Por eso mismo, cuando se firmó el Tratado de Maastricht de la Unión Europea en 1992, tan solo dos meses después de la desaparición de la URSS y cuando en 2004 diez países (ocho del antiguo bloque comunista, Malta y Chipre) ingresaron en la Unión Europea, era lógico imaginar que la democracia había venido para quedarse para siempre en nuestro continente.

La guerra en Ucrania está poniendo a prueba el sistema. No todo el mundo asimila democracia con eficacia, ni democracia con sistema adecuado. En 1995, el presidente de la Philips, al que visité en mi condición de embajador en Países Bajos, me dijo «nosotros los empresarios, toleramos la democracia porque no nos queda más remedio, pero no es el mejor sistema para nuestros negocios». No me caí de la silla de milagro

Lo que hoy parece fuerte y sólido, mañana puede corroerse desde dentro o por erosión externa. Buscar el resultado a toda costa por encima de los principios y de los valores humanos puede ser desastroso a largo plazo.

La creciente falta de ética en el trasfondo político, la progresiva implantación de un metalenguaje político que solo satisface a los políticos, pero inasumible para los ciudadanos, la búsqueda del poder por el poder sin acercarse a las soluciones de sentido común, la falta de un discurso político sustituido por 30 segundos de un noticiero televisivo o 280 caracteres de un tuit, el desprecio al adversario y el insulto al oponente, todo esto, degrada la democracia y la hace más vulnerable.
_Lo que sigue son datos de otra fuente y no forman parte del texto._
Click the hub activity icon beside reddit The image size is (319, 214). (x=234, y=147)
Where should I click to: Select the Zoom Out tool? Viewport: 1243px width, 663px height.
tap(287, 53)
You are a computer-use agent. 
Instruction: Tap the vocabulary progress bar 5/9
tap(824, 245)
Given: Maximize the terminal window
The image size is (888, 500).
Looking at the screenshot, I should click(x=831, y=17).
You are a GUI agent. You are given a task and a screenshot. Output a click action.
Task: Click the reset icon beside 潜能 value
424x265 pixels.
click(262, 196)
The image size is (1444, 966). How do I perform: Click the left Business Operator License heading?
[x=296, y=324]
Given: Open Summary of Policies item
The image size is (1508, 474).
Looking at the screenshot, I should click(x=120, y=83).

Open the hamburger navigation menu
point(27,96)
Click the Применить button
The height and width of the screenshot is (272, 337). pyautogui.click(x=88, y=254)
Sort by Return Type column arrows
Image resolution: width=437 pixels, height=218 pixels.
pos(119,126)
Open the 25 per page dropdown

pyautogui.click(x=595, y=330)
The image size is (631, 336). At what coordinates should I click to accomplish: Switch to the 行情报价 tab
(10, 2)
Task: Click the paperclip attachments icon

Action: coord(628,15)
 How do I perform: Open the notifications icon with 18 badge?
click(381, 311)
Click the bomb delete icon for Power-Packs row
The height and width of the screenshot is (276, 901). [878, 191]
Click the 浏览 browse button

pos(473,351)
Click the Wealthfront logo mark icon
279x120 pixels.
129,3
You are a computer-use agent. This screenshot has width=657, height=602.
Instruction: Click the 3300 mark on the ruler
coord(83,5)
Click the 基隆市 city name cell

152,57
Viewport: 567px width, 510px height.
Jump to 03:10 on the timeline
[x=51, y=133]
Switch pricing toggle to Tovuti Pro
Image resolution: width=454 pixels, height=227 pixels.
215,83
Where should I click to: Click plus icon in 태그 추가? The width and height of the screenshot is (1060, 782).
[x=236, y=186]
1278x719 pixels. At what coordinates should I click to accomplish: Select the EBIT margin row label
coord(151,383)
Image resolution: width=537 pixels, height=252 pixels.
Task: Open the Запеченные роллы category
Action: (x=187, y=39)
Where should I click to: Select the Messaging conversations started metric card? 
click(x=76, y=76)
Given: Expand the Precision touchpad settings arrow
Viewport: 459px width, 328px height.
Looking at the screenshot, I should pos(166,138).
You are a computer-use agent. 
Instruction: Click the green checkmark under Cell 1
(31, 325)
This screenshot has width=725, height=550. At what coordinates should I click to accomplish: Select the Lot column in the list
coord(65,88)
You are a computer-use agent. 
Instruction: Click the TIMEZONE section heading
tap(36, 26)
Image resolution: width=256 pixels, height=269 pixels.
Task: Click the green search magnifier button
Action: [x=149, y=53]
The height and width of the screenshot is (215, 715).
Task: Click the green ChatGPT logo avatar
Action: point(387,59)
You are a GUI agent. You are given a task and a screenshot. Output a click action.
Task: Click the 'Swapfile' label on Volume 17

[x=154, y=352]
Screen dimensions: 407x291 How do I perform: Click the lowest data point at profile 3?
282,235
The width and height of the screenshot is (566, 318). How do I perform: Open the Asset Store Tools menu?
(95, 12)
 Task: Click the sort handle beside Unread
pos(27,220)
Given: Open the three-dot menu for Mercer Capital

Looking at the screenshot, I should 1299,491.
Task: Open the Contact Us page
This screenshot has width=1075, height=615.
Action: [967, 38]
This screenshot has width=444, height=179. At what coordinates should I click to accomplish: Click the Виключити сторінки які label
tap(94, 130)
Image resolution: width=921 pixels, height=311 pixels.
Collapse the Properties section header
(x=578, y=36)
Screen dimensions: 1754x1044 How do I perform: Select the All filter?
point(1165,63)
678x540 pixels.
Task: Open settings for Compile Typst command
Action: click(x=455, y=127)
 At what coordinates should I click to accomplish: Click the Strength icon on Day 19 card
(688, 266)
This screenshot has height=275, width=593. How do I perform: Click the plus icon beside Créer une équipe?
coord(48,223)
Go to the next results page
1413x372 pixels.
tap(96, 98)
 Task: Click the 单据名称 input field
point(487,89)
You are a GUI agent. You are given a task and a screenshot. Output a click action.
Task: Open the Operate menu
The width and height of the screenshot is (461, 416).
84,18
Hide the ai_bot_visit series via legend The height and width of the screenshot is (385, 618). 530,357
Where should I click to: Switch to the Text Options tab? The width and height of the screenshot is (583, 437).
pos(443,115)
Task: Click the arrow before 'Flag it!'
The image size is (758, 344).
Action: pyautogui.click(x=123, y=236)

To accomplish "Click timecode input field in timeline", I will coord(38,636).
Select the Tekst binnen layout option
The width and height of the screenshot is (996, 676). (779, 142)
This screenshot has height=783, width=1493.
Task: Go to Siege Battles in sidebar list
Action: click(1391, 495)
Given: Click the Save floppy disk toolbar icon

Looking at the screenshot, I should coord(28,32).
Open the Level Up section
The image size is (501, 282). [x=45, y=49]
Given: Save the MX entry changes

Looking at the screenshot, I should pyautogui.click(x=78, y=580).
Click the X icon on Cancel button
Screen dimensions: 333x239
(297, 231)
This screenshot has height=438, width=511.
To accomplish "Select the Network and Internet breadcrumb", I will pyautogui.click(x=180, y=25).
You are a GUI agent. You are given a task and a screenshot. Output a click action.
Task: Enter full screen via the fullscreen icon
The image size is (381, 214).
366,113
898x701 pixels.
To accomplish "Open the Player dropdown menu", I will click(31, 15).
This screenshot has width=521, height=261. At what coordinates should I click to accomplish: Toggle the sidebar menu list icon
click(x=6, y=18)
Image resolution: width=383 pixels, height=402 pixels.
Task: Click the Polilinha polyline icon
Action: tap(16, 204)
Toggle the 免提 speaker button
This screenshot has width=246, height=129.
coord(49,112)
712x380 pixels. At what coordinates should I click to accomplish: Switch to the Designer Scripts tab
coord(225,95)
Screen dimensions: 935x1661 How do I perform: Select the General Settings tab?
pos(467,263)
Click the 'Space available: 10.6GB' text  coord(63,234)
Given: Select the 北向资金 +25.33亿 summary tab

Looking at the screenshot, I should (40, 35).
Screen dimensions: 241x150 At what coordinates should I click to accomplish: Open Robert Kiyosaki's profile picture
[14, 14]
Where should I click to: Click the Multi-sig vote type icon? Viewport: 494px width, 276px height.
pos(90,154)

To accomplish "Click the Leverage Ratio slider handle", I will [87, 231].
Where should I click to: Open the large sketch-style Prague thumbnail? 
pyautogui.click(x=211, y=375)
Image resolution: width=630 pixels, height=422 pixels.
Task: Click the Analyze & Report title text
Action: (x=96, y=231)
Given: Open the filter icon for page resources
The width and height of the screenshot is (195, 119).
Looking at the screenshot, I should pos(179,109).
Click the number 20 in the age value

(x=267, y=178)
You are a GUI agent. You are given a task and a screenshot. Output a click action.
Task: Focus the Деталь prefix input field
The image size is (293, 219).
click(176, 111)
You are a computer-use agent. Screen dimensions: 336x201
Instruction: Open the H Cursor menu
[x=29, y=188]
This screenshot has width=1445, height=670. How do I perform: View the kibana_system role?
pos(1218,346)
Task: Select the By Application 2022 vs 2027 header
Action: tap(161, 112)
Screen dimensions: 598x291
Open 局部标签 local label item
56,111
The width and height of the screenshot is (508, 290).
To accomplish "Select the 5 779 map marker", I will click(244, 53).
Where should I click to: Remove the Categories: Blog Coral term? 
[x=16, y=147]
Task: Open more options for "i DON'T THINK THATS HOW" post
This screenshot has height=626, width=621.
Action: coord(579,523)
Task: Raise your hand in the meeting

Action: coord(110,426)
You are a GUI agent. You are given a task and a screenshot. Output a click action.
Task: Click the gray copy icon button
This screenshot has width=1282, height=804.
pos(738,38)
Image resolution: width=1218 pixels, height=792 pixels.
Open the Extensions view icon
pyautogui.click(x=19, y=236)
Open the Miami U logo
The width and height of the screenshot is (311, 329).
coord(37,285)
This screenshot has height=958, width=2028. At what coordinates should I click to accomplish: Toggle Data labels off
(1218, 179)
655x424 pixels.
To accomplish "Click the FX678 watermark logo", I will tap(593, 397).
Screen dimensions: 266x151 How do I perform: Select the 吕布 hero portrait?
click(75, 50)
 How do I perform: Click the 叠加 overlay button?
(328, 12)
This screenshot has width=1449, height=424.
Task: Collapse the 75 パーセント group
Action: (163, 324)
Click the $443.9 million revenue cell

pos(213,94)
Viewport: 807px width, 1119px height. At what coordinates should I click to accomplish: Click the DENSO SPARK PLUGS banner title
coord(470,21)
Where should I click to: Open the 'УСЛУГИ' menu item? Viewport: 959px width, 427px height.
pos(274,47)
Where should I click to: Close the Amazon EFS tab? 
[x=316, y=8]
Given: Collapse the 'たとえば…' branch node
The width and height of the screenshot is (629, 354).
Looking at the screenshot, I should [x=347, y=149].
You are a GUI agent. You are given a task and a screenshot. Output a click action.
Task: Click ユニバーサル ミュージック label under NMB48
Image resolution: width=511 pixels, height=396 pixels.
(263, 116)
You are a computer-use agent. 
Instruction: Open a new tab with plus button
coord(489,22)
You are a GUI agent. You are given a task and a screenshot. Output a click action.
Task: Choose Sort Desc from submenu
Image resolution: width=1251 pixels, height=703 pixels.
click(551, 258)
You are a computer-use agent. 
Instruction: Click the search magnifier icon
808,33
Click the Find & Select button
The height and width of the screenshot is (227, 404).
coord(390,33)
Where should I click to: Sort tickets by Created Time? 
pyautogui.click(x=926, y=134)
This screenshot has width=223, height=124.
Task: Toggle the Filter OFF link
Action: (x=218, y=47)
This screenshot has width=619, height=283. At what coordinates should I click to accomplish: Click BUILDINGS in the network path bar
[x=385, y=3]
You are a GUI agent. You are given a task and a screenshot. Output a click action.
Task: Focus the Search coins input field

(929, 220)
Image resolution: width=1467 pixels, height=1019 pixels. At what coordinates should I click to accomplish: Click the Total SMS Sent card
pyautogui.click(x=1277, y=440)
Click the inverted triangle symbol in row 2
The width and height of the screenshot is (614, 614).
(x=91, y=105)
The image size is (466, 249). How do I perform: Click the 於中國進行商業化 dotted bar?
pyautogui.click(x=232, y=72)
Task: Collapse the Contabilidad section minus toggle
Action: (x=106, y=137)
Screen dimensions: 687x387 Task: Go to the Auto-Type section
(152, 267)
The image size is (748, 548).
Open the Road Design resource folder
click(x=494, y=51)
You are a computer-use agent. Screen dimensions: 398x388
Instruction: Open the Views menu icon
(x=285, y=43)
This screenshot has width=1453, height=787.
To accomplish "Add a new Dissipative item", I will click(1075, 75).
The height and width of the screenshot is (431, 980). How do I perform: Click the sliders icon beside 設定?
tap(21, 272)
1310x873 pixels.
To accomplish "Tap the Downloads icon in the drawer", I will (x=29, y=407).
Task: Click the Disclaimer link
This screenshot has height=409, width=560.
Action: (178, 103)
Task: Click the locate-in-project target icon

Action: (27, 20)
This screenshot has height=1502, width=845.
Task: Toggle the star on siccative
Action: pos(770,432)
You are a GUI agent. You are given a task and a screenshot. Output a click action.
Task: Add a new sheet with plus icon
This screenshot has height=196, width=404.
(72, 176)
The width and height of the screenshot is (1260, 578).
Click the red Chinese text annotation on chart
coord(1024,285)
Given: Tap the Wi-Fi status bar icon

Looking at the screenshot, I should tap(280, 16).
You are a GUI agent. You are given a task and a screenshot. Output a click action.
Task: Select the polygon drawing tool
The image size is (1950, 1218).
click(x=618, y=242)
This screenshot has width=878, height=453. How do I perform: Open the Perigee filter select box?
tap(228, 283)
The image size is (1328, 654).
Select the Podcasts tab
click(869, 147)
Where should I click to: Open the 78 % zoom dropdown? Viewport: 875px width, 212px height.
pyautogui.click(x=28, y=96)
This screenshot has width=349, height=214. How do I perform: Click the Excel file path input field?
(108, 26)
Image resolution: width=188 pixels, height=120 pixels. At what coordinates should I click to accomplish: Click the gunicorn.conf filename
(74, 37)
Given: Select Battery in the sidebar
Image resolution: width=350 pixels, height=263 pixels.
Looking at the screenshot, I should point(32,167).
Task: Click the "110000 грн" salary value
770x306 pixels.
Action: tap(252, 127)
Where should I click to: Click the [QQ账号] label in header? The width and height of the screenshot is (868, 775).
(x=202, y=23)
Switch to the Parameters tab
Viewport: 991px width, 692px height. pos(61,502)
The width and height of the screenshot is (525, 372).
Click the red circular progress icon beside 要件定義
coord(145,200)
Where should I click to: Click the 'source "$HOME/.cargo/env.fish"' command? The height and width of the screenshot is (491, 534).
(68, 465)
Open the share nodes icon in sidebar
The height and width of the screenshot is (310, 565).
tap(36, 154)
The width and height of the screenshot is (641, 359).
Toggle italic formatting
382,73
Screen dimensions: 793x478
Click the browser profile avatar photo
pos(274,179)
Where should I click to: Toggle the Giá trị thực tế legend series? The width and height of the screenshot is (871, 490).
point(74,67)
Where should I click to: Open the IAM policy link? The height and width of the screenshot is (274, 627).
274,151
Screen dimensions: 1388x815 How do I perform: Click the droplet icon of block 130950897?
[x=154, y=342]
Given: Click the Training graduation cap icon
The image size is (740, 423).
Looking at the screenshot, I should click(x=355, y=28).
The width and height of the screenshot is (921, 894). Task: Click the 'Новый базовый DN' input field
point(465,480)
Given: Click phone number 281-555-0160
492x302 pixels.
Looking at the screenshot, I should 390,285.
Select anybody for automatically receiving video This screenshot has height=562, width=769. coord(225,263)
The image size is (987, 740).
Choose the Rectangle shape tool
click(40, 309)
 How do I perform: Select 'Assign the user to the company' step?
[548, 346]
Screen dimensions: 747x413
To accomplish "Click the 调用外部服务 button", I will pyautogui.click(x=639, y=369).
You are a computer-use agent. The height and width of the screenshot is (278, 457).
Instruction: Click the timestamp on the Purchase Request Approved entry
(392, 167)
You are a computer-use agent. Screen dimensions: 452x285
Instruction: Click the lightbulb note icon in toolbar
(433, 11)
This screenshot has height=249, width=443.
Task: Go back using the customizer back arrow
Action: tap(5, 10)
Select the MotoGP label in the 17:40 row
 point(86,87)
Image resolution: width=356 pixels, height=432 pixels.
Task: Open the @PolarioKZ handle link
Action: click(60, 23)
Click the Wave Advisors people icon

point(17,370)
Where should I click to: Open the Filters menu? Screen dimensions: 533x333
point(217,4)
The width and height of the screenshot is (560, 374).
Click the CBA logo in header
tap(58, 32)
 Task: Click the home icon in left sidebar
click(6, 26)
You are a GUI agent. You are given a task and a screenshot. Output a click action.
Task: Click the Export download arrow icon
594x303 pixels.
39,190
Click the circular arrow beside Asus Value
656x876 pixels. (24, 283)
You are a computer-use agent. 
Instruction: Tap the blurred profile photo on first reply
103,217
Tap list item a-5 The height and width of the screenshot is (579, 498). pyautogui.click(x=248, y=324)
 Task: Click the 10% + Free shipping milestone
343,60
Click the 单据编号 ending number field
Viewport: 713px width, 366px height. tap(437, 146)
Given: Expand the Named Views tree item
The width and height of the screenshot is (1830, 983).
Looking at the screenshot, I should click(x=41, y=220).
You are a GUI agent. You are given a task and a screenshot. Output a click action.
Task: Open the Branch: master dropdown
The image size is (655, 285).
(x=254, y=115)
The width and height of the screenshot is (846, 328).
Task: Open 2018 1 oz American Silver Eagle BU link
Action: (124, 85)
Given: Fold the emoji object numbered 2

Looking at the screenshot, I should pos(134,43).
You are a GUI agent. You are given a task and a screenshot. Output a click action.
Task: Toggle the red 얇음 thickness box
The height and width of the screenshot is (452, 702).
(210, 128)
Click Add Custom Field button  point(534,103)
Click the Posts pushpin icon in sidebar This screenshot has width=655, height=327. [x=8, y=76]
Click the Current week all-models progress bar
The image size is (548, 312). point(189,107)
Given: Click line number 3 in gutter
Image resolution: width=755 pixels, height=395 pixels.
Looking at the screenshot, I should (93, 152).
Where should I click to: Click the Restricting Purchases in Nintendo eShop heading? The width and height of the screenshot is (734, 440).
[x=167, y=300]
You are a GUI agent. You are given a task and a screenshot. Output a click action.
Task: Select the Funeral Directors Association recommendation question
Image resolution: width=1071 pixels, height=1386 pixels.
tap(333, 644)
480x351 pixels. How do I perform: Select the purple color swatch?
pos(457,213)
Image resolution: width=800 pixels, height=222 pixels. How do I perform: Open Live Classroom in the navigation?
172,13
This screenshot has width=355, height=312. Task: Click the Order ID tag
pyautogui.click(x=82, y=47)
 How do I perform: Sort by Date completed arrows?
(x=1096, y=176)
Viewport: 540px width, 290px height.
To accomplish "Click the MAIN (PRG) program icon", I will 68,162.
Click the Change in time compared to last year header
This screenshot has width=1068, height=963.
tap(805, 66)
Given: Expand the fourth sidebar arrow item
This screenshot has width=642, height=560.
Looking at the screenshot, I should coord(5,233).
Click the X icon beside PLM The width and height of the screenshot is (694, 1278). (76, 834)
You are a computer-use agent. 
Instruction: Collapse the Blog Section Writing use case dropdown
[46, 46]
Los síntomas de la enfermedad empiezan a ser muy visibles y de continuar por este camino algún día nos encontraremos con que la democracia ha sido arrinconada porque no servía. Ese es el campo de los populistas. No necesitan de la pluralidad porque ellos dicen representar al pueblo soberano y, como es sabido, pueblo no hay más que uno. No tenemos un médico que haga milagros, ni lo queremos. Pero quizá podríamos empezar por votar mejor. Así, la democracia no será eterna, pero sí más longeva.